[Colloquium] TALK TOMORROW: Jay Bardhan

Katie Casey caseyk at cs.uchicago.edu
Tue Oct 12 11:04:00 CDT 2010


Tomorrow, Wednesday 13 October, we will have a mini-workshop on
computational methods for dielectric models. This will be centered
around two talks as follows.

2:30pm, Ryerson 251
Jay Bardhan, Rush Medical Center
Title: "Teaching an Old Dog New Tricks: Re-visiting a Boundary
Integral Equation for the Mixed-Dielectric Poisson Problem"

Abstract:
I will describe recent work on a boundary-integral equation (BIE)
approach to studying biomolecular electrostatics using continuum
theory.  Although this BIE has been used widely for almost 50 years,
numerous important aspects have gone unrecognized, including both
analytical approximations and numerical ones.  First, I will show that
solving the BIE numerically using boundary-element methods (BEM)
requires special care in discretization, especially when simulating
problems such as ion channel proteins.  Second, I will describe how
analytical approximations to the BIE not only eliminate the need for
Generalized Born (GB) heuristic electrostatics, but more importantly
give rapidly computed and furthermore provable upper and lower bounds
to the electrostatic energy.

 4pm in Eckhart 202
Andreas Hildebrandt, Center for Bioinformatics, Saarland University.
Title: "Biomolecules in a structured solvent - a nonlocal electrostatics treatment"
The successful development of new drugs is one of science's most difficult tasks today.
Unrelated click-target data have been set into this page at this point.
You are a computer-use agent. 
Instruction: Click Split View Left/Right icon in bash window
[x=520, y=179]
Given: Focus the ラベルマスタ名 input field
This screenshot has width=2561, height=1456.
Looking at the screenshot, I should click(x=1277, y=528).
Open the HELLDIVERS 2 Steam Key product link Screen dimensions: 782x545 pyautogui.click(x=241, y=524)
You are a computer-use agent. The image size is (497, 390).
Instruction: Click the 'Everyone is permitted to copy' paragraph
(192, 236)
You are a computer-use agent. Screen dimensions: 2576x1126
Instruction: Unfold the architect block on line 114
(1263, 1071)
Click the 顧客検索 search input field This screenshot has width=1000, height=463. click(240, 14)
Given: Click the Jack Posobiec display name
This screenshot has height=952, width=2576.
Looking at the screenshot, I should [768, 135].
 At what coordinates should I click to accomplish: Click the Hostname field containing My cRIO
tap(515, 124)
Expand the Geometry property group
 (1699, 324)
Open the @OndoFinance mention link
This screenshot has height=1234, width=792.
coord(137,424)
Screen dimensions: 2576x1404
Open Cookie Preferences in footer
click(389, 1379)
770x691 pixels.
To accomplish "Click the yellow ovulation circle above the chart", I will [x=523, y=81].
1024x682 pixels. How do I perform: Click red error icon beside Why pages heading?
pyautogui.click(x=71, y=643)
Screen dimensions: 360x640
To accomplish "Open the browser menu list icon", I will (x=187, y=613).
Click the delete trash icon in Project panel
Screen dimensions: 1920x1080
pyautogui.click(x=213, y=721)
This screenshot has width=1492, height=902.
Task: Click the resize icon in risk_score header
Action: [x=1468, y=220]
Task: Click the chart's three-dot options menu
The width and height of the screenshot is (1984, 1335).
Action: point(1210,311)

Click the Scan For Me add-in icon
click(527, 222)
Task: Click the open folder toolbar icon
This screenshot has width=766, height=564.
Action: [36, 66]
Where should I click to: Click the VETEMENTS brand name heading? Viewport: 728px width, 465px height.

Even under optimal circumstances, it takes years to finish, has a very low probability of success, and is immensely expensive. In this talk, I want to show how molecular modeling techniques can help to make drug design cheaper, faster, and more reliable. In particular, I will focus on the accurate computation of electrostatic effects which play an important role in the energetics of biomolecules. Many of those effects are dominated by the shielding effect of the water that is always present in biochemical reactions. Therefore, a highly accurate computation of electrostatic potentials of biomolecules in water is an important precursor for many applications in bioinformatics, like the mentioned computer aided development of inhibitors for disease related enzymes.

In the literature, nonlocal extensions of classical macroscopic electrostatics have been proposed to capture the effects of the water on the electric potential. We propose a reformulation of the resulting equations, which we can be addressed numerically.

The method has been shown to yield very accurate results on small systems like mono- or polyatomic ions and initial results on selected proteins are highly promising.